------ INPUT ROWS

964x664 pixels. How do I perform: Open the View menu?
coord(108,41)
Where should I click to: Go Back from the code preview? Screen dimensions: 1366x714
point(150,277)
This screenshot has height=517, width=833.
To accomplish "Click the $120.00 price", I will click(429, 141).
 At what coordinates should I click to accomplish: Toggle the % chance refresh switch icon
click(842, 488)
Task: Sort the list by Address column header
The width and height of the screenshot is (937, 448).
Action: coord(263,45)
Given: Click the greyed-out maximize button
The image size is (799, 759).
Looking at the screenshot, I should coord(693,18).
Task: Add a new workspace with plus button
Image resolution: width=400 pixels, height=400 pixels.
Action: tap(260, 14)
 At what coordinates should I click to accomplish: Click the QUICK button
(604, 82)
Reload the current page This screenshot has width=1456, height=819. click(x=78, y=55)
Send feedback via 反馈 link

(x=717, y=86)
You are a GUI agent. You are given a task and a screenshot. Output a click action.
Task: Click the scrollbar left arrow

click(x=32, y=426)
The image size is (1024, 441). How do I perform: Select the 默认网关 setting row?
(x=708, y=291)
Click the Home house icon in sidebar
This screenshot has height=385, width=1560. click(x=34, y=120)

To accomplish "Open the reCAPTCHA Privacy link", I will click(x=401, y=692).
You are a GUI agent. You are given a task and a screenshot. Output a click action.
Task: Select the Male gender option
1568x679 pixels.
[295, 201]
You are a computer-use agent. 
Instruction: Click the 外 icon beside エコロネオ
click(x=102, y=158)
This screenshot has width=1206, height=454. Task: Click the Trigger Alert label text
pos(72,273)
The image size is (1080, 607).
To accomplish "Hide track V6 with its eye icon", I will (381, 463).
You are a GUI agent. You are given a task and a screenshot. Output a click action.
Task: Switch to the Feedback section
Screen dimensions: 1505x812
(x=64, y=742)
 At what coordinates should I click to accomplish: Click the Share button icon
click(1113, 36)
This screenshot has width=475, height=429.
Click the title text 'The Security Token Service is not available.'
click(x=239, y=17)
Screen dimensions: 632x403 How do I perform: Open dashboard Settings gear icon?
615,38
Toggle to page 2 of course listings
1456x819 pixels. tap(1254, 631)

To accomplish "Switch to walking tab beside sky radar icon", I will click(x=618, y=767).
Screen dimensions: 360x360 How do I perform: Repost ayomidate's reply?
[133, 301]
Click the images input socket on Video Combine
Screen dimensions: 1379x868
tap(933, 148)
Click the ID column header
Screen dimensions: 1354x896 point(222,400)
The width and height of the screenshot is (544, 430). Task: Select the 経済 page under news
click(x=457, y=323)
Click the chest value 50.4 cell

------------

## [SHORT EXERCISE]
Change "GUI agent" to "interface agent" everywhere it occurs in the rows above, and leave everything else as it is.

## [REPLY TO THE EXERCISE]
964x664 pixels. How do I perform: Open the View menu?
coord(108,41)
Where should I click to: Go Back from the code preview? Screen dimensions: 1366x714
point(150,277)
This screenshot has height=517, width=833.
To accomplish "Click the $120.00 price", I will click(429, 141).
 At what coordinates should I click to accomplish: Toggle the % chance refresh switch icon
click(842, 488)
Task: Sort the list by Address column header
The width and height of the screenshot is (937, 448).
Action: coord(263,45)
Given: Click the greyed-out maximize button
The image size is (799, 759).
Looking at the screenshot, I should coord(693,18).
Task: Add a new workspace with plus button
Image resolution: width=400 pixels, height=400 pixels.
Action: tap(260, 14)
 At what coordinates should I click to accomplish: Click the QUICK button
(604, 82)
Reload the current page This screenshot has width=1456, height=819. click(x=78, y=55)
Send feedback via 反馈 link

(x=717, y=86)
You are a interface agent. You are given a task and a screenshot. Output a click action.
Task: Click the scrollbar left arrow

click(x=32, y=426)
The image size is (1024, 441). How do I perform: Select the 默认网关 setting row?
(x=708, y=291)
Click the Home house icon in sidebar
This screenshot has height=385, width=1560. click(x=34, y=120)

To accomplish "Open the reCAPTCHA Privacy link", I will click(x=401, y=692).
You are a interface agent. You are given a task and a screenshot. Output a click action.
Task: Select the Male gender option
1568x679 pixels.
[295, 201]
You are a computer-use agent. 
Instruction: Click the 外 icon beside エコロネオ
click(x=102, y=158)
This screenshot has width=1206, height=454. Task: Click the Trigger Alert label text
pos(72,273)
The image size is (1080, 607).
To accomplish "Hide track V6 with its eye icon", I will (381, 463).
You are a interface agent. You are given a task and a screenshot. Output a click action.
Task: Switch to the Feedback section
Screen dimensions: 1505x812
(x=64, y=742)
 At what coordinates should I click to accomplish: Click the Share button icon
click(1113, 36)
This screenshot has width=475, height=429.
Click the title text 'The Security Token Service is not available.'
click(x=239, y=17)
Screen dimensions: 632x403 How do I perform: Open dashboard Settings gear icon?
615,38
Toggle to page 2 of course listings
1456x819 pixels. tap(1254, 631)

To accomplish "Switch to walking tab beside sky radar icon", I will click(x=618, y=767).
Screen dimensions: 360x360 How do I perform: Repost ayomidate's reply?
[133, 301]
Click the images input socket on Video Combine
Screen dimensions: 1379x868
tap(933, 148)
Click the ID column header
Screen dimensions: 1354x896 point(222,400)
The width and height of the screenshot is (544, 430). Task: Select the 経済 page under news
click(x=457, y=323)
Click the chest value 50.4 cell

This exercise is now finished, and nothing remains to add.